#### DATA TO EXAMINE ####
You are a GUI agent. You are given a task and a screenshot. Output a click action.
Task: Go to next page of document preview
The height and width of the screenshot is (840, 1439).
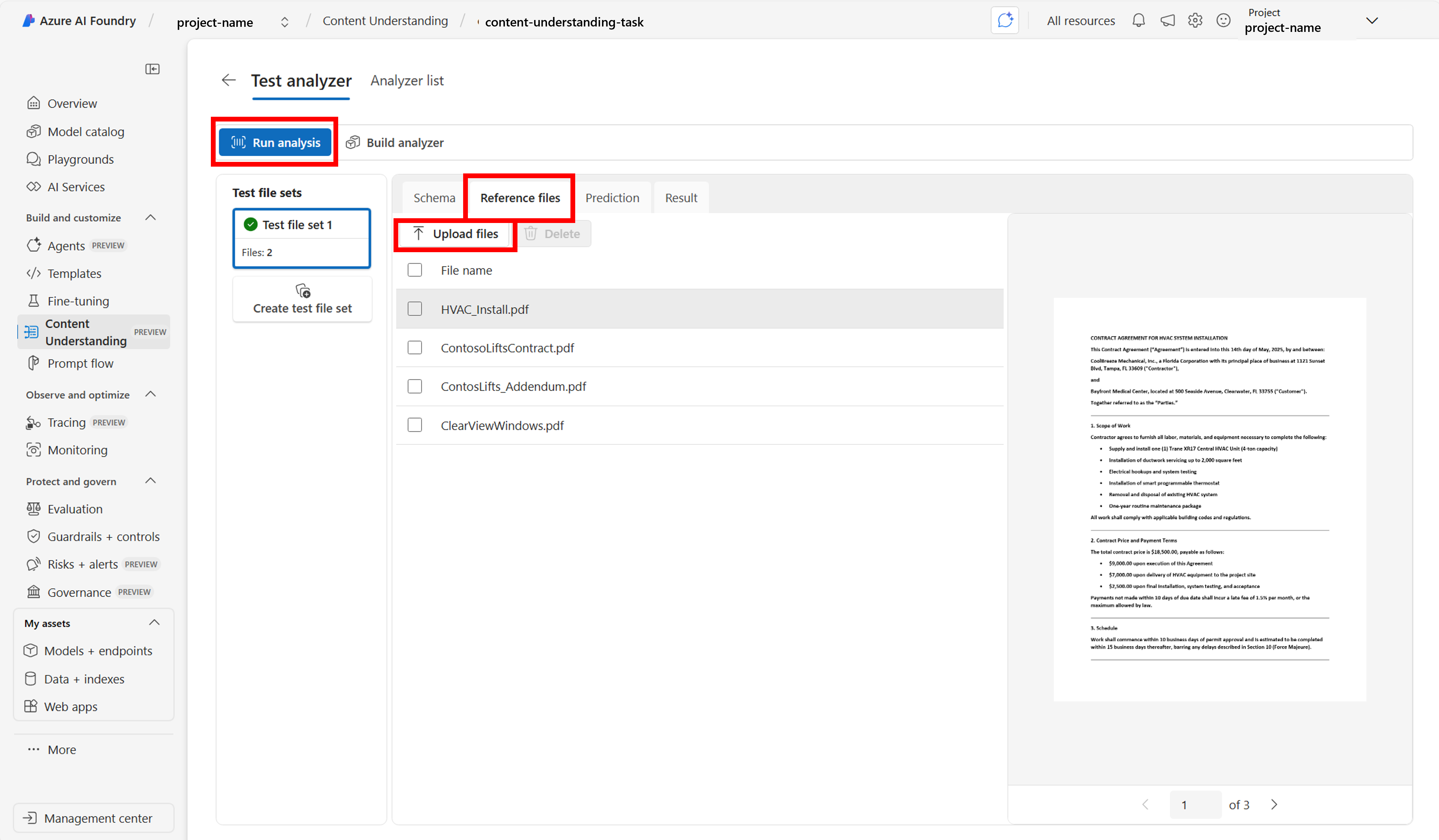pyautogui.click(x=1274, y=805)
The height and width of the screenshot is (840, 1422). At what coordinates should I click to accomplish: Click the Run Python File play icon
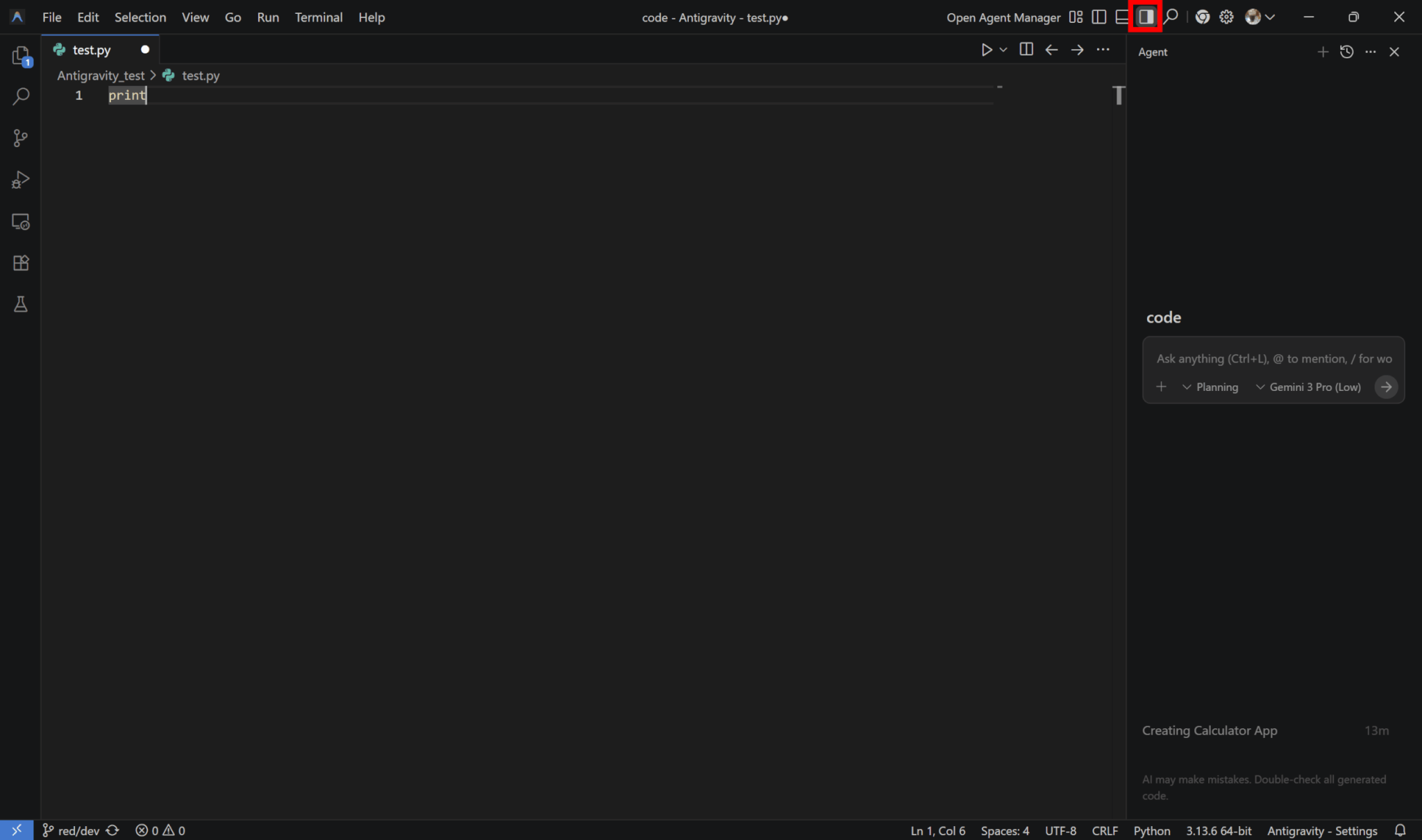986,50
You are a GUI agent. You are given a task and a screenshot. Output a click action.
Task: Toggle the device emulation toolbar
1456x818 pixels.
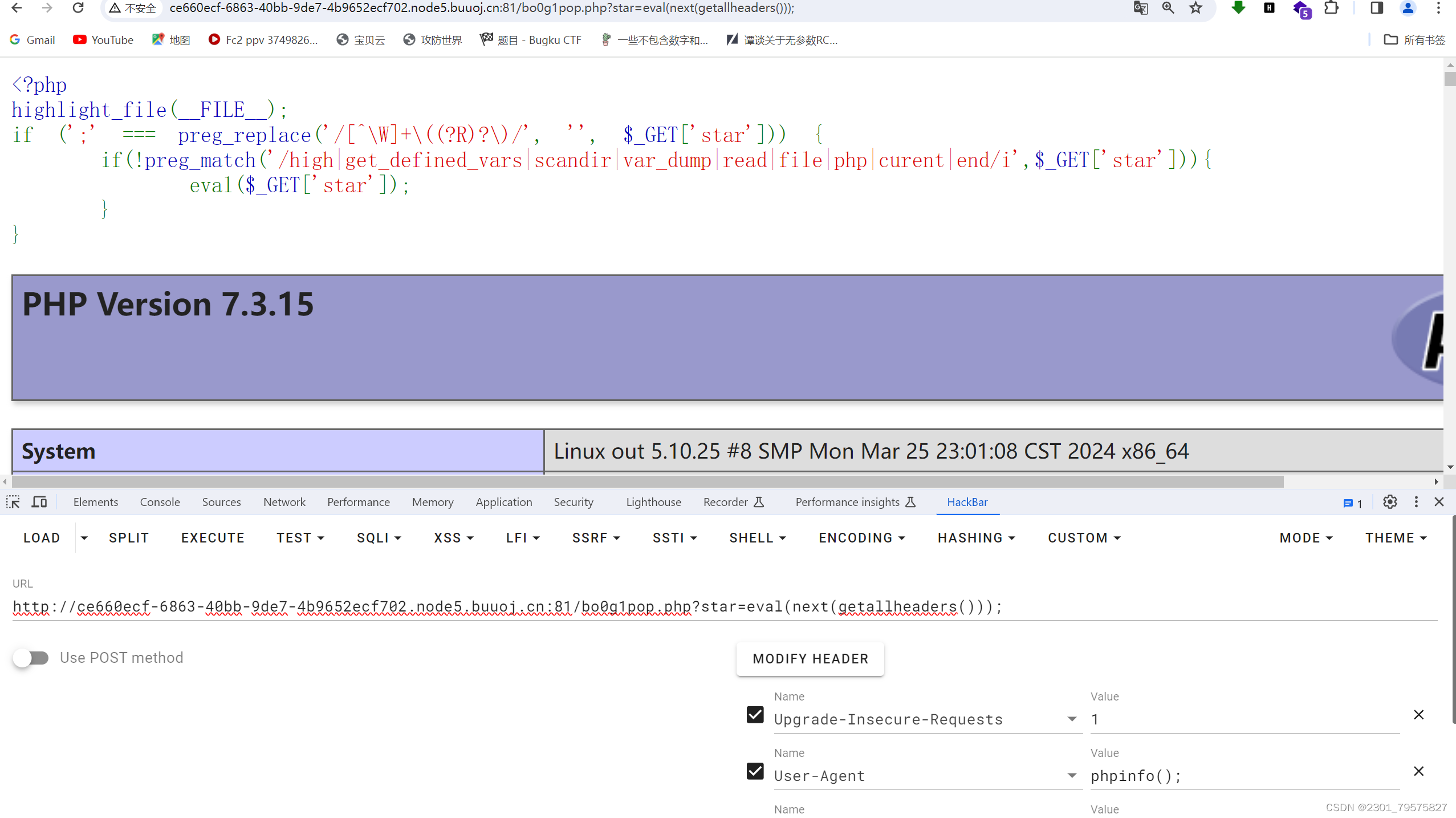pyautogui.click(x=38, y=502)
####
▸ **WHAT TO PRODUCE**:
Word for word, repeat all of the entries above, leaving out the pictures.

▸ **RESULT OF THIS TASK**:
You are a GUI agent. You are given a task and a screenshot. Output a click action.
Task: Go to next page of document preview
The height and width of the screenshot is (840, 1439).
pyautogui.click(x=1274, y=805)
The height and width of the screenshot is (840, 1422). At what coordinates should I click to accomplish: Click the Run Python File play icon
986,50
You are a GUI agent. You are given a task and a screenshot. Output a click action.
Task: Toggle the device emulation toolbar
1456x818 pixels.
pyautogui.click(x=38, y=502)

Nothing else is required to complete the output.